If you're a typical PHP developer, it doesn't take a thorough review of past projects to pick out a telling pattern: In most (if not all) cases, you're probably getting PHP to talk to a database back end for all that dynamic data goodness; in 99 percent of those instances, you're using MySQL.
Now, there's nothing wrong with using a relational database. If you're working with highly structured data with lots of relationships, it's the way to go. You can happily (or unhappily, depending on your familiarity and comfort with SQL) go through the process of working up schemas, normalizing data relations, setting up tables, and all the rest.
However, every once in a while, you work on a project where you probably think to yourself, "Why am I doing all this work?" The project you're working on contains very simple bits of data or data that's difficult to predict — you might get different data fields on different days or even from transaction to transaction. If you were to create a schema to predict what's coming down the pike at you, you'd end up with tables that have lots of empty fields or lots of mapping tables.
For those projects, you need a different approach — something that doesn't involve a relational database. What you need in these situations is a document-based, schema-free, ad-hoc database with a flat address space. In short, you need Apache CouchDB.

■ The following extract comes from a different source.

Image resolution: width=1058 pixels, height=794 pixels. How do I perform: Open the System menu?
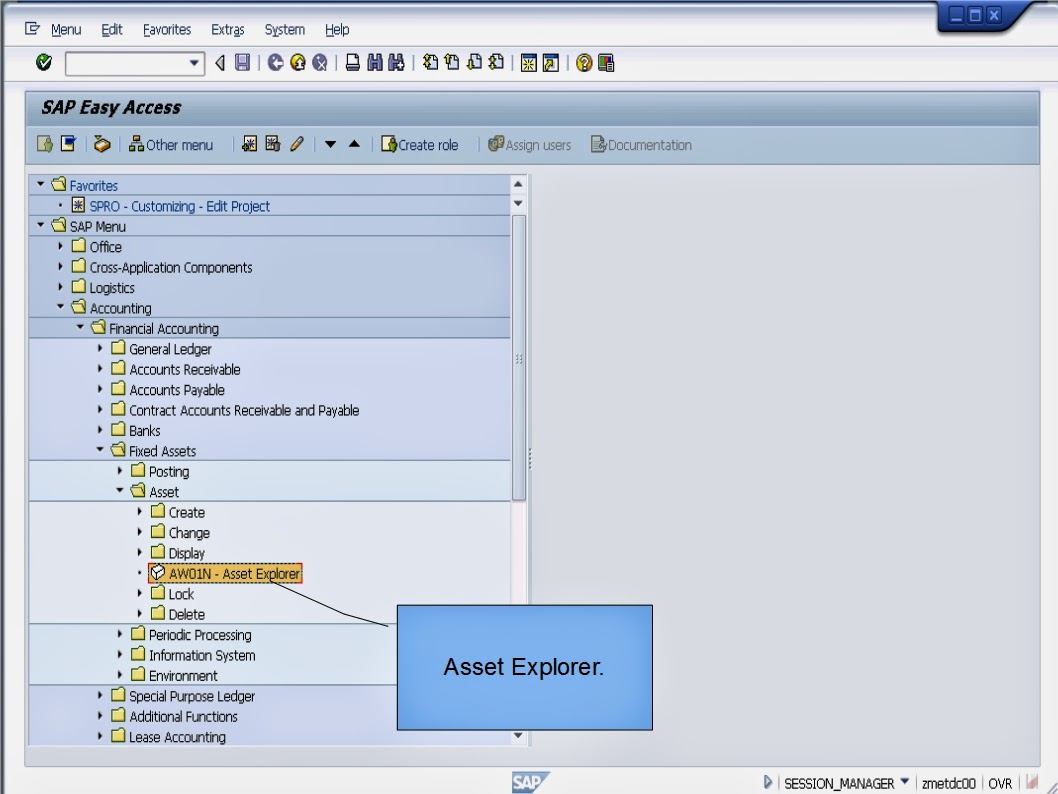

CouchDB is (according to the Apache CouchDB Web site):
- A document database server, accessible via a RESTful JSON API.
- Ad-hoc and schema-free, with a flat address space.
- Distributed, featuring robust, incremental replication with bi-directional conflict detection and management.
- Query-able and index-able, featuring a table-oriented reporting engine that uses JavaScript as a query language.
What this means is that you can create a CouchDB database that accepts JSON documents. Each document gets a unique revision ID and has its own structure, with all documents stored in the same flat collection. For example, say you're setting up a resume collection. The first resume comes in with fields for first name, last name, phone number, e-mail address, Twitter account, a list of qualifications, and a detailed work history. The second resume just comes in with first name, last name, e-mail address, and a work history that's a sparse list. The differences there might be enough to make a relational database very unhappy, but from CouchDB's point of view, it's just another day at the office.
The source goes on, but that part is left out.